Investing.com – Select Medical Holdings (NYSE: SEM) stock rose 8% on Tuesday after the company announced it had reached a definitive acquisition agreement with a consortium led by Executive Chairman Robert A. Ortenzio, Senior Executive Vice President Martin F. Jackson, and Welsh, Carson, Anderson & Stowe.

The consortium will acquire all publicly traded common shares of Select Medical not already owned by the group at a cash price of $16.50 per share, valuing the company at $3.9 billion. This offer represents an 18% premium over the company’s stock price on November 24, 2025 (the last trading day before the public disclosure of the acquisition proposal) and a 25% premium over the 90-day volume-weighted average closing price as of that date. The stock closed at $15 on Monday.

The merger agreement has been unanimously approved by independent, disinterested members of the board, based on the recommendation of a special committee composed of independent directors. Mr. Ortenzio, Mr. Jackson, and certain affiliates have agreed to transfer their shares to the parent entity of the surviving company instead of receiving cash. The consortium may invite other management and board members to participate in the share transfer.

The transaction is expected to close in mid-2026, subject to customary closing conditions, including approval by a majority of shareholders not owned by the consortium or its affiliates, the expiration of the Hart-Scott-Rodino waiting period, and certain regulatory approvals. The deal is not subject to financing conditions.
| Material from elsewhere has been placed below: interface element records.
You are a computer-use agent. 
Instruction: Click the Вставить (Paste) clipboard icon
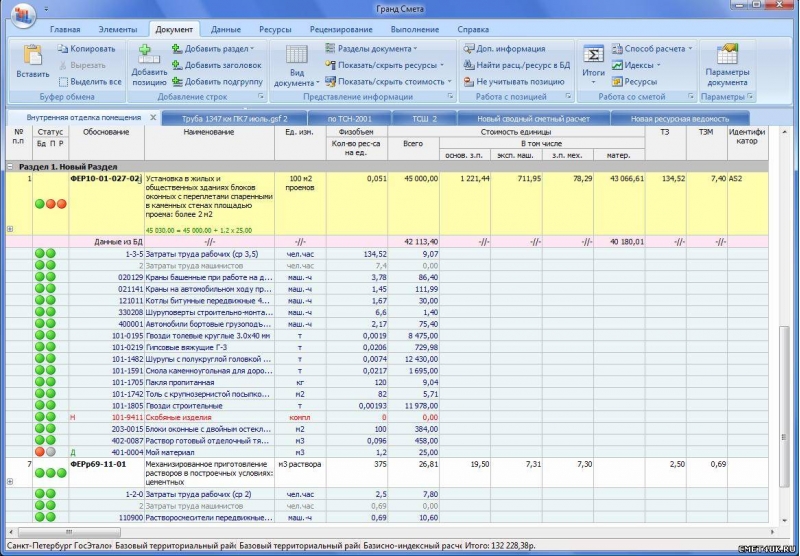(32, 56)
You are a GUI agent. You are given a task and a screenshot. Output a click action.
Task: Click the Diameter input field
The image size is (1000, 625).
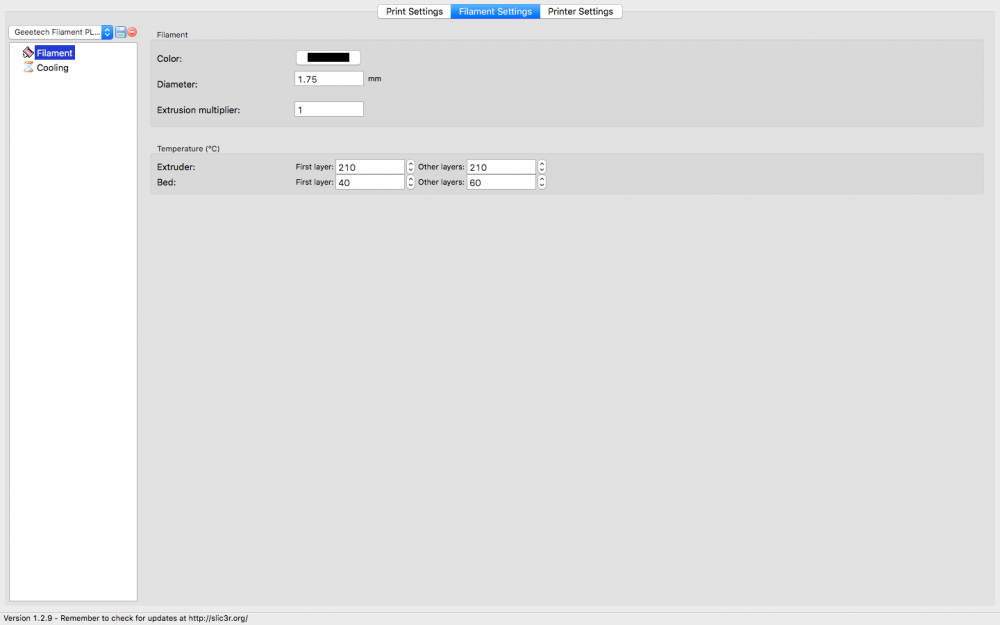[x=329, y=79]
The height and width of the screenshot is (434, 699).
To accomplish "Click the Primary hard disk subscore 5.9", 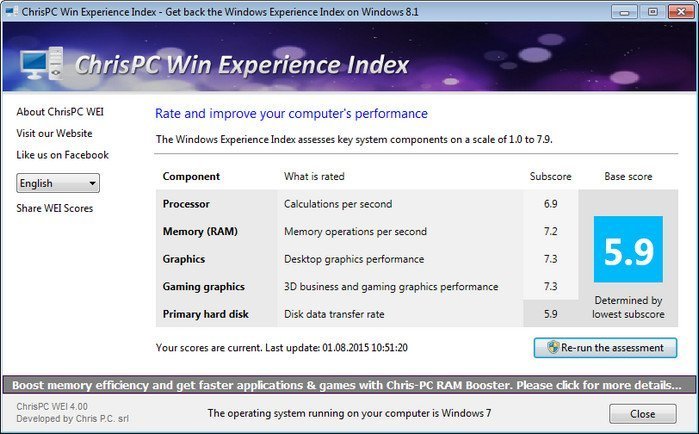I will 550,314.
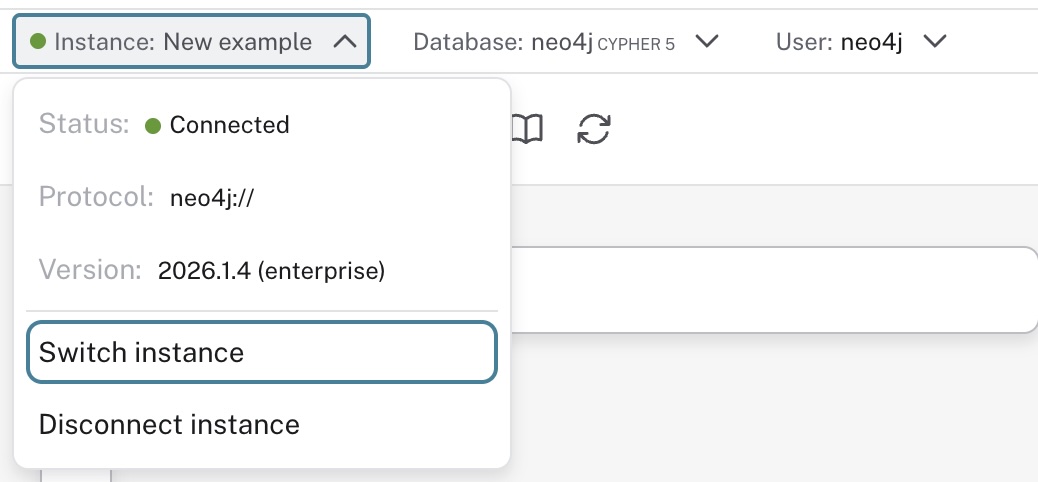Click the 2026.1.4 (enterprise) version value
Screen dimensions: 1038x482
tap(271, 271)
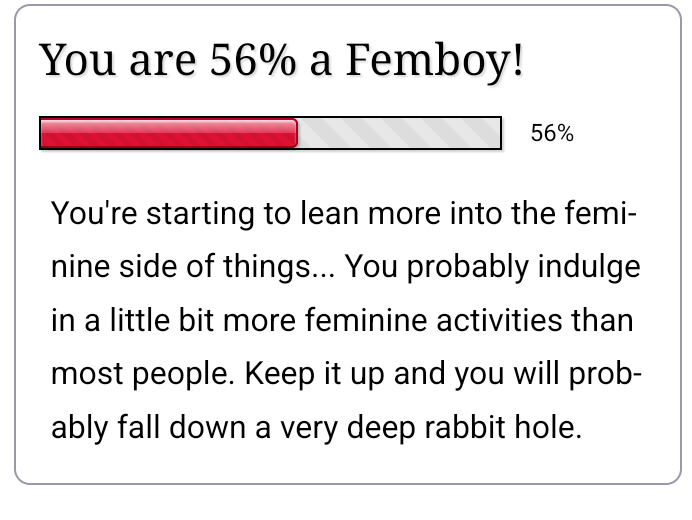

Initial participants in the share transfer collectively hold approximately 11.8% of the outstanding shares and have agreed to vote in favor of the merger agreement. Upon completion, Select Medical will become a private company, and its stock will be delisted from the New York Stock Exchange.

Mizuho analyst Ann Hynes reaffirmed an Outperform rating and a $17.00 target price, commenting, “While the acquisition still requires regulatory and shareholder approval, considering the volatility in the critical care and outpatient segments and the company’s poor performance in 2025, we believe the $16.50 per share valuation is fair.”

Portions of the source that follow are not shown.